Most significantly, patent rights and the right to the protection of moral and material interests are different from each other in terms of foundational principles. As the CESCR identified, a human right ‘derives from the inherent dignity and worth of all persons’, ‘whereas intellectual property rights are first and foremost means by which States seek to provide incentives for inventiveness and creativity, encourage the dissemination of creative and innovative productions, … for the benefit of society as a whole’.29 The historical overview of intellectual property in Chapter 1 has shown that patent rights are created to serve a social function, and are not an end in themselves. This is illustrated by section 6 of the Statute of Monopolies of 1623 (England),30 the foundation of the modern patent system, and section 8 of the US Constitution.31 The analysis of different perspectives on patents in Chapter 2 has also indicated that the main ground for a patent is that it is a policy tool to stimulate knowledge creation, balancing with access to knowledge. Objectives set out in Article 7 of TRIPS reflect this perspective.32
Patents as a policy instrument
Distinctive features of patent rights follow from their instrumental nature. States, through legislative acts, grant the exclusive rights, adjust the scope and duration of those rights, permit exceptions to the exclusive rights, and may even make provisions for the revocation or forfeiture of the rights.33 Not all inventions are patentable.34 One important criterion for patentability is industrial applicability, which reflects the main purpose of patents, i.e. encouraging inventions useful to society. The life of a patent is limited, and after a certain period of time, the subject matter of the patent belongs to the public domain.35 Determining the duration of the patent protection is a balancing exercise between private interests and public interests. An applicant for a patent is also required to disclose the details of the invention he or she is seeking a patent for, which is to facilitate further innovation.36 A patent system provides exceptions and limitations to the exclusive rights, such as compulsory licensing.37 Chapter 3 of this book has elaborated various exceptions and limitations to the exclusive rights, provided in Articles 27(2) and (3), 30 and 31 of the TRIPS Agreement. All these features illustrate that patent rights are granted, protected and limited, with a view to achieving social ends. While the human right under Article 15.1(c) is not without limitations, human rights require stringent rules regarding limitations.38 Even among human rights, the scope of permissible limitations differs according to the moral importance of the right in question. The scope of limitations upon human rights is discussed in detail in Chapter 7.
Rights holder
Who is entitled to a right is another major issue distinguishing patent rights from the right under Article 15.1(c). Under the patent system, a patent right is granted to the first to file an application, with the exception of the US where the first to invent is granted a patent.
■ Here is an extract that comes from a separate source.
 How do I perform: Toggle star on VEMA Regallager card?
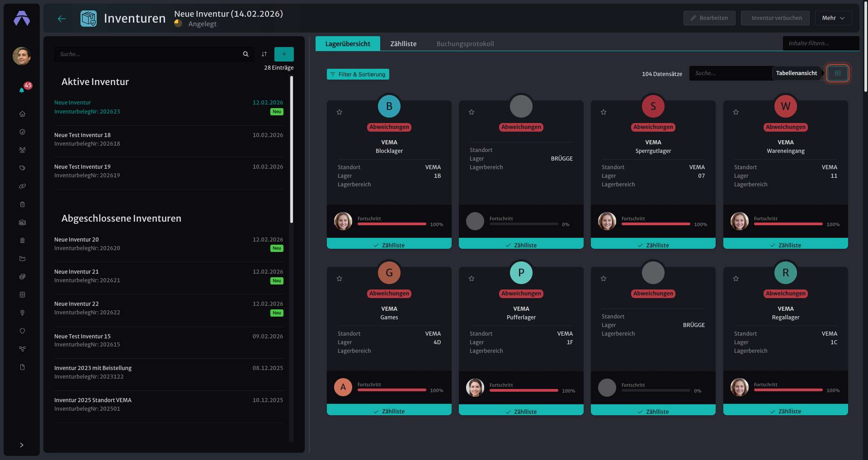[x=736, y=279]
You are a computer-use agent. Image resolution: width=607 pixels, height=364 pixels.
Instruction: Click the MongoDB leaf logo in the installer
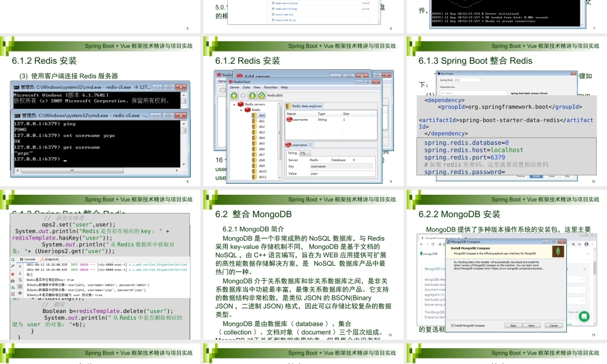tap(558, 252)
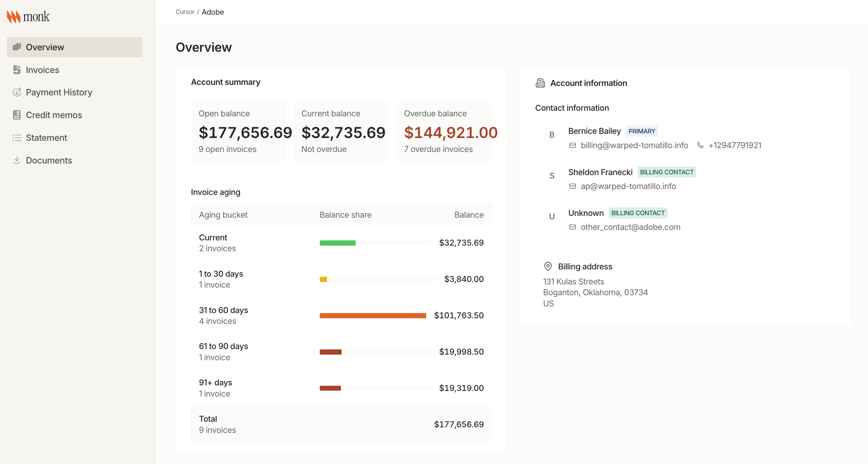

Neither the first-to-file nor the first-to-invent system provides a patent right to other independent inventors of the same or similar piece of invention. Such systems are justified by several reasons, e.g. promoting prompt disclosure of inventions, providing sufficient incentives to innovation, and easing the burden of administration.39 However, in case several persons or groups independently come up with a same invention, all independent inventors, not only the first applicant of a patent, are within the scope of Article 15.1(c) of the ICESCR.40
Whether assignees and corporations can be the right holder highlights a further difference between the patent rights and the human right under Article 15.1(c). According to the CESCR, the protection of Article 15.1(c) requires a personal link between the creators and the creations, and thus can be enjoyed only by ‘individuals and, under certain circumstances, groups of individuals and communities’,41 as discussed under ‘Authors’ in Chapter 5. On the other hand, patent rights are mostly held by corporations.42 The corporations may hold the patent rights ‘by assignment from the actual, human creators’.43 While patent rights can be assigned to someone else and traded,44 the human right owed to the inventor is inalienable.45 The CESCR has noted that ‘[u]nder the existing international treaty protection regimes, legal entities are included among the holders of intellectual property rights. However, … their entitlements, because of their different nature, are not protected at the level of human rights’.46
Issue of traditional knowledge
The issue of traditional knowledge also exposes a divergence between the human right under Article 15.1(c) and patent rights. While traditional knowledge is within the scope of Article 15.1(c),47 it does not easily fit with the existing intellectual property system. Most traditional knowledge would be considered to belong to prior art, thus failing to meet the novelty criteria for the protection of intellectual property.48 A sui generis intellectual property system, that is, ‘a legal regime “of its own kind” which is specifically adapted to the nature and characteristics of traditional knowledge’,49 can be established in order to protect traditional knowledge holders.50 However, for the most part, traditional and indigenous communities may not pursue private ownership over their knowledge. Instead, they may seek other measures to preserve and safeguard traditional knowledge, e.g. the identification, documentation, transmission, revitalization and promotion of traditional knowledge.51 Therefore, the grant of exclusive rights, a typical form of the existing intellectual property system, may not be one of the essential features of the protection of the moral and material interests of traditional knowledge holders under Article 15.1(c).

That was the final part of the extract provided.